RL approaches can help addressing the many limitations associated with rule-based and MPC approaches. Parallel to the advancements in big data, machine learning algorithms, and computing infrastructure, RL approaches have become an important alternative for supporting DR and BEMS applications. On one hand, there exist many successful RL studies focusing on HVAC systems. These studies have already proved the feasibility and applicability of RL approaches to the various problems in the contexts of DR and BEMS. For example, [
24,
25,
26] developed RL-based controllers to control HVAC systems. On the other hand, water heater control still remains largely untapped, except for only a few studies [
17]. For example, Ruelens et al. [
6] applied the fitted Q-iteration (FQI) to the control of an electric water heater for reducing the energy cost of the water heater and achieved 15% saving in 40 days. Kazmi et al. [
27] proposed a model-based RL algorithm to optimize energy consumption of a set of water heaters and achieved a 20% saving while maintaining occupant comfort. Al-jabery et al. [
28] proposed a Q-learning-based approach to solving the multi-objective optimization problem of minimizing the total cost of the power consumed, reducing the power demand during the peak period, and achieving customer satisfaction. Zsembinszki et al. [
29] developed an RL-based controller to reduce the energy demand for heating, cooling and domestic hot water and compared the RL-based controller with a rule-based controller.
1.3. Study Contributions
Towards addressing these research gaps, this study proposes a model-free RL approach that aims to minimize the electricity cost of a HPWH under a TOU electricity pricing policy by only using standard DR commands (e.g., shed, load up). In this approach, a set of RL agents, with different look ahead periods, were trained using the deep Q-networks (DQN) algorithm and their performance were tested on an unseen pair of price and hot water usage profiles. Additionally, the RL agents were compared to rule-based, MPC-based, and optimization-based controllers to further validate the performance of the proposed RL approach. This paper contributes to the body of knowledge in two main respects. First, this paper presents a model-free controller for a water heater based on standard DR commands to optimize its operation under TOU electricity pricing policy. Second, this paper compares the performance of the proposed model-free controller against a set of state-of-the-art rule-based, MPC-based and optimization-based controllers.

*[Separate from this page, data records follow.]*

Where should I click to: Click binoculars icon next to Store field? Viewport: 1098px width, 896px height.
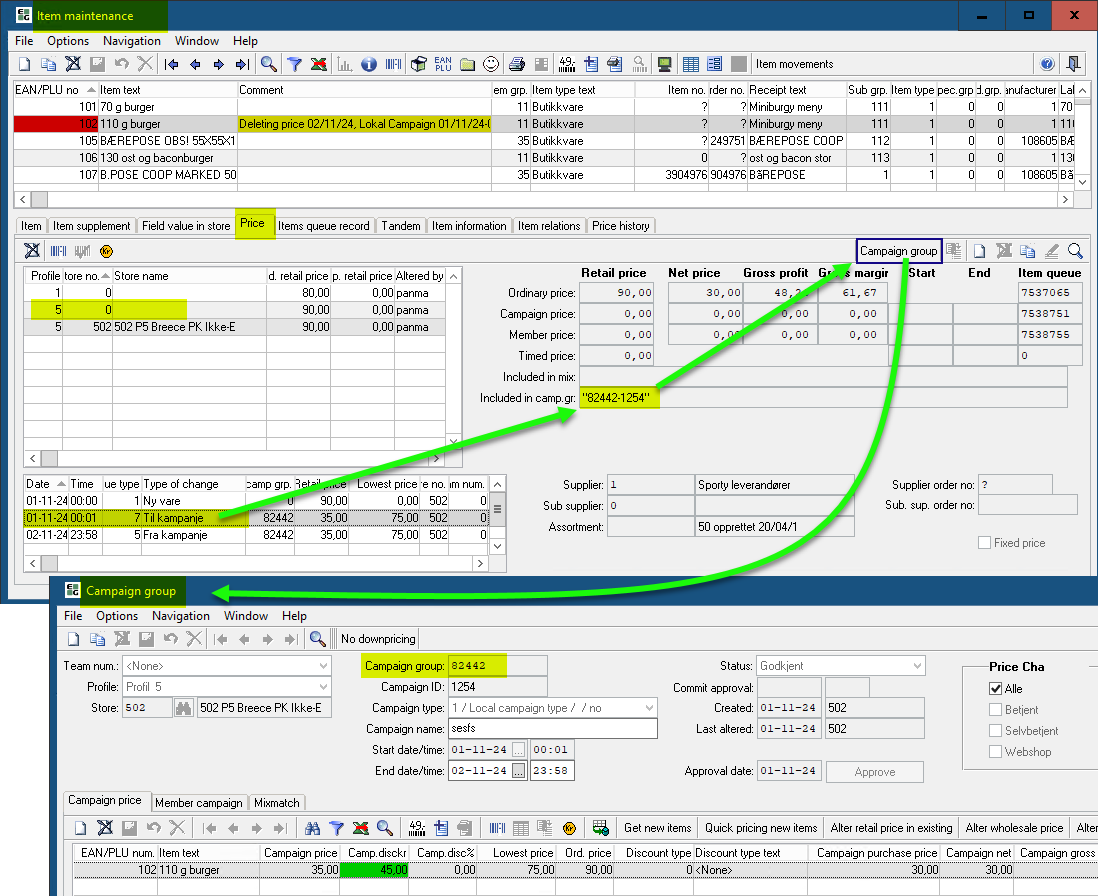183,708
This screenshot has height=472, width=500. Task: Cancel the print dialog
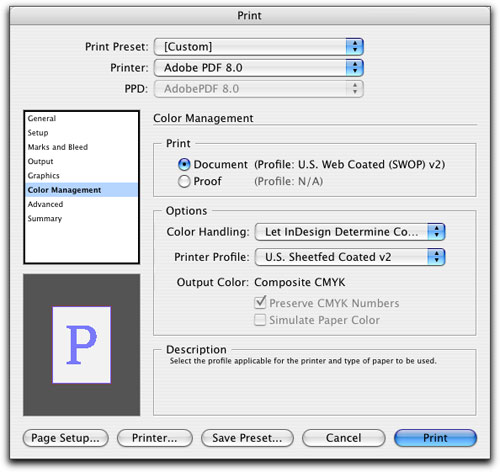[344, 438]
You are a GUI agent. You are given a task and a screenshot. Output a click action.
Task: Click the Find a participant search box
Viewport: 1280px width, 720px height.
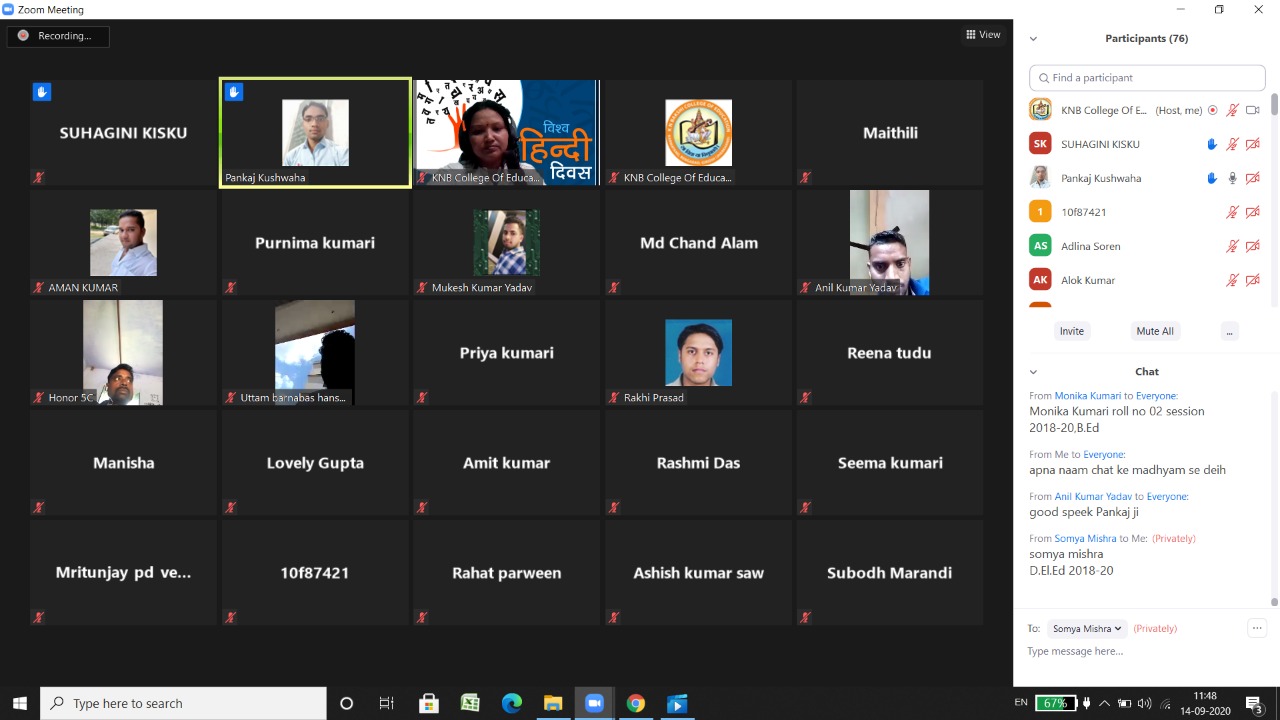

The paper is structured as follows.
Section 2 provides a background about RL, HPWHs and the CTA-2045 standard that the DR commands are based on.
Section 3 describes the methodology that was followed to develop the RL agents, the rule-based, the MPC-based, and the optimization-based controllers.
Section 4 presents the training and testing results of the RL agents and provides a comparison between the RL agents and other controllers. Finally,
Section 5 concludes the paper and discusses the limitations of this study.